見通しが立っていない理由はほかにもあります。

「実は、わたしが住んでいるエリアの保育園が、『休日保育の受け入れ停止』を決めたんです。ファミリーサポートの活用を検討したり、他市町村への休日保育の受け入れの要請を行ったりしていますが、なかなか〝田舎〟ということもあって、一筋縄ではいっていません。金銭的な意味も含め、田舎で親族に頼らずに、共働きで子育てをすることの難しさをひしひしと感じています。2人目は何とかやりくりして乗り越えられたとしても、わたしの本来の希望である3人目は、これでは無理だと諦めているような状況です」

頼れる相手はあらかじめ見つけておくほうがいいと考えるワケ

さらにカオルさんは、自分自身の経験を踏まえて、こう話しています。

「現代において(希望する人数の)子どもを生み育てるためには、頼れる相手を複数見つけておくことが重要なのだなと感じました。サポートが受けられる先が『実家だけ』とか『保育園だけ』だと、なにかの拍子で思い通りにはいかなくなってしまうからです。たとえば、いつでも頼ることができるようにファミリーサポートさんや助産師さんを探しておくということも大切ですが、なにかあってからそうした頼る先を探しても遅いと思います。なぜなら相性があるからです。あらかじめ複数の候補者と会って、自分たち夫婦との相性がよい相手を見つけておかないと、いざというときに頼ることができないでしょう。今回、インタビューを受けたのは、そういった情報発信もできたらいいなと考えてのことなんです」

カオルさんを筆頭にした武内さん夫婦の等身大のお話、いかがでしたか? 2人目の壁が起きる要因や、それを乗り越えるためのさまざまな角度の示唆が散りばめられていたのではないでしょうか。
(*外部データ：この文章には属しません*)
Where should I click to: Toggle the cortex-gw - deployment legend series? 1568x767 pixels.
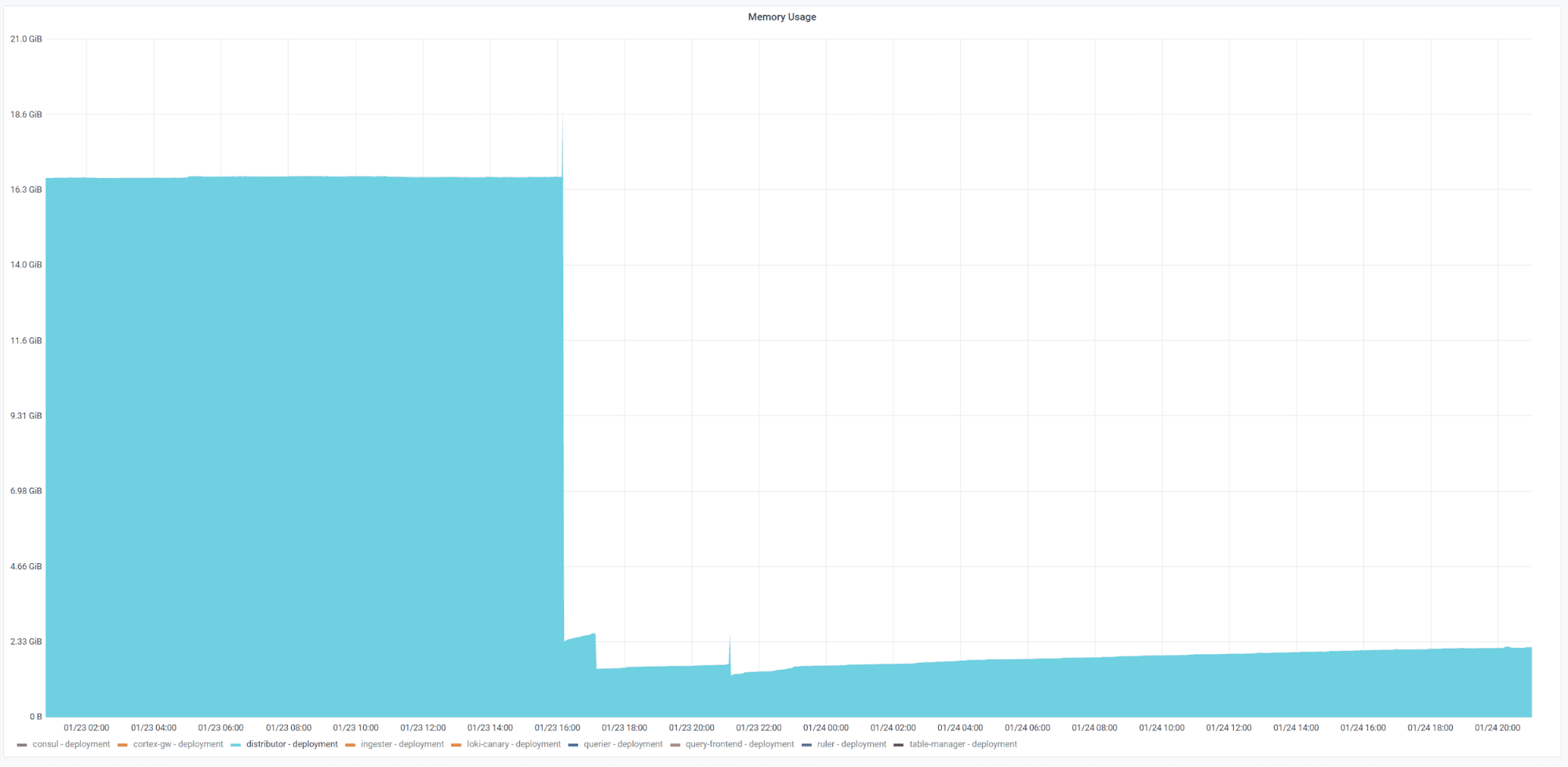[x=178, y=744]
最後に、「3人目を諦めているわたしが言うのもおかしいのかもしれませんが……」としたうえで、カオルさんはこう付け加えてくれています。

「もちろん妊娠出産や子育てにはいろいろ大変な部分はあるけれど、それを打ち消す以上の楽しさや喜び、幸せがあるのは確かなので、子どもをつくりたいと考えているならば、その選択肢はぜひ捨てないでほしいと思っています」

お話しいただき、たいへんありがとうございました。